--- START Document segment ---
Several events portrayed in the film are erroneous. These include:

  • Scenes early in the battle which depict British infantrymen clustered into tightly-packed firing lines. Recent research has revealed that British soldiers were very thinly-spread, with a gap of two or three metres between each soldier.
  • The issue of ammunition shortage is now held to be inaccurate (see Battle of Isandlwana). According to the testimony of British and Zulu survivors after the war, the pace of fire did not slacken due to ammunition shortages, but due to rifles becoming overheated or jamming, and their firers retreating into the camp.
  • The film portrays the artillery units being overwhelmed inside the camp; in reality, the field guns were attached to their limbers and attempted to escape the camp, and almost reached the Natal border before being caught by Zulu soldiers.
  • Lt. Melville is shown commanding a company of the 24th, this is erroneous. Lt. Melville was the Adjutant and as such would not have commanded a company on the firing line.
  • The scene depicting Lts. Melvill and Coghill's escape with the Union Flag is inaccurate. In the film, Lt. Melvill carries the Union Flag unfurled, whereas in reality the Union Flag of the 24th Regiment was furled up inside its leather case. In addition, the scene in which Lt. Vereker shoots dead a Zulu warrior in order to save the flag from Zulu capture is entirely fictional; in reality, Melvill was too exhausted to hold onto the heavy flag while trying to swim the river, and it slipped from his grip.
--- END Document segment ---
Things to do -
1 - Answer from the passage on the film's historical inaccuracies:
(a) How far apart were the British soldiers actually spread?
(b) According to survivor testimony, what made the pace of fire slacken?
(c) How was the Union Flag of the 24th Regiment really carried during the escape?
2 - Please carry on the passage on the film's historical inaccuracies, beginning right after its final sentence.
The data that comes next has no connection to the passage on the film's historical inaccuracies.
--- START Data lines ---
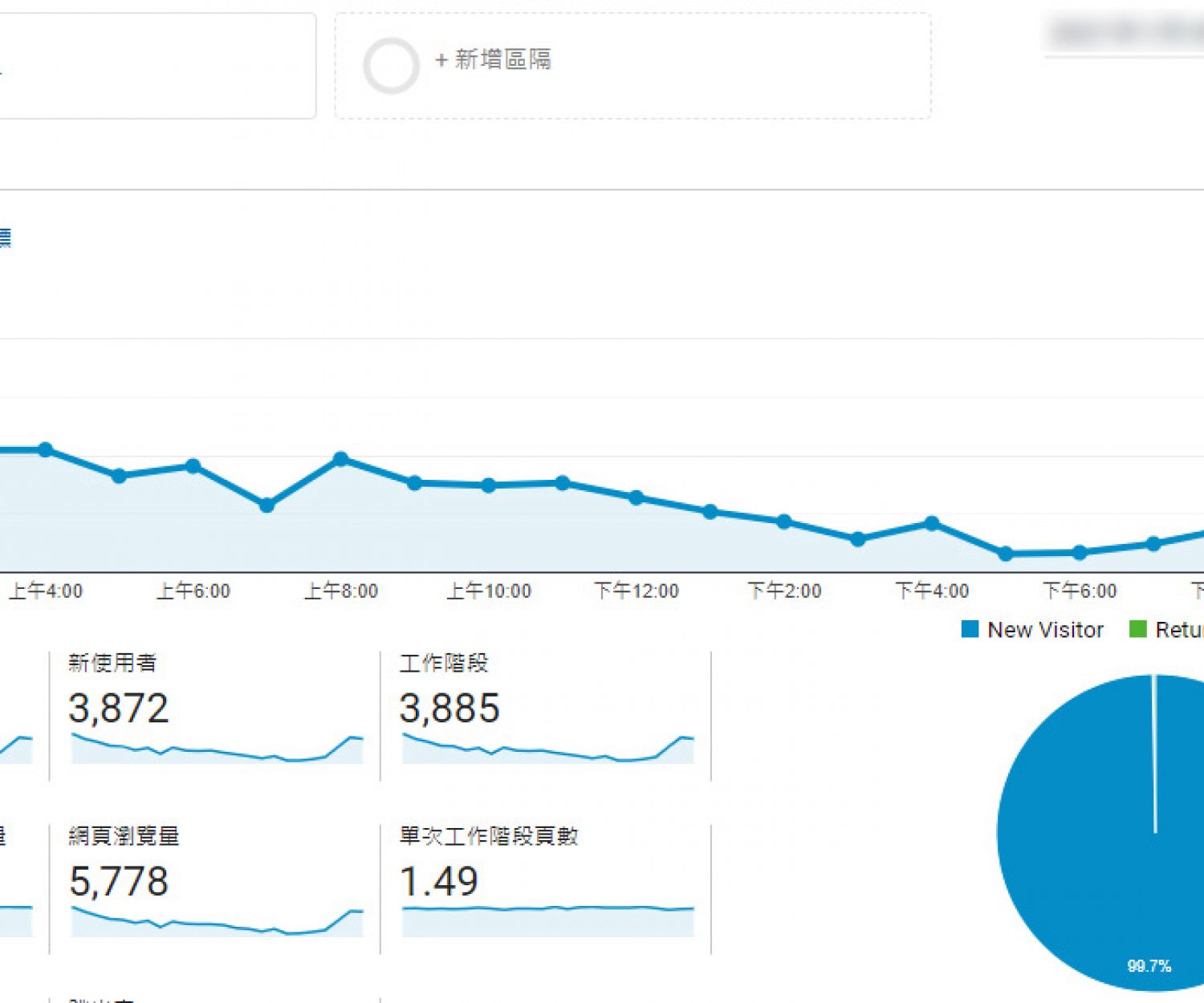
Task: Click the 5,778 網頁瀏覽量 metric value
Action: (119, 882)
--- END Data lines ---
Solved tasks -
1 -
(a) Two or three meters between each soldier.
(b) Rifles becoming overheated or jamming, and their firers retreating into the camp.
(c) Furled up inside its leather case.

2 -
  • Also the escape of Melvill and Coghill was probably not ordered by Pulleine, who was probably dead by that time. It was Melvill's responsibility to save the regimental colours as he did not have any troops directly under his command. Lt. Coghill likewise did not have any responsibility for troops, therefore there was no necessity for him to remain.
  • The film does not portray the solar eclipse which occurred at 2:37 PM, near the end of the battle, interpreted by the Zulus as an omen of their impending victory.
  • During the battle, a large group of British and African soldiers led by Captain Younghusband rallied near the foot of the mountain, succeeding in holding off Zulu attacks for some time. When the soldiers finally ran out of ammunition, they executed a bayonet charge against Zulu warriors, led by a group of infantry officers wielding their swords. Zulu accounts state that the Zulus respected these soldiers' bravery, and having killed them, accorded them ceremonial honours usually reserved for fallen Zulu warriors. This event is not portrayed in the film.
  • The film does not depict an event which occurred in the evening, when a large Zulu impi heading in the direction of Rorke's Drift passed within shooting range of Chelmsford's force returning to Isandhlwana. The two forces, wary of each other, shadowed one another for some time without making any attacks, and finally broke off after around an hour.
  • The rank and file soldiers' uniforms were made of a very poor quality thin cloth (presumably because of the weather) which was far too bright a red. The helmets were obviously moulded plastic with the tan effect flaking off in places.
  • The British troops are shown to be firing Carbines, when they actually used Martini-Henry rifles.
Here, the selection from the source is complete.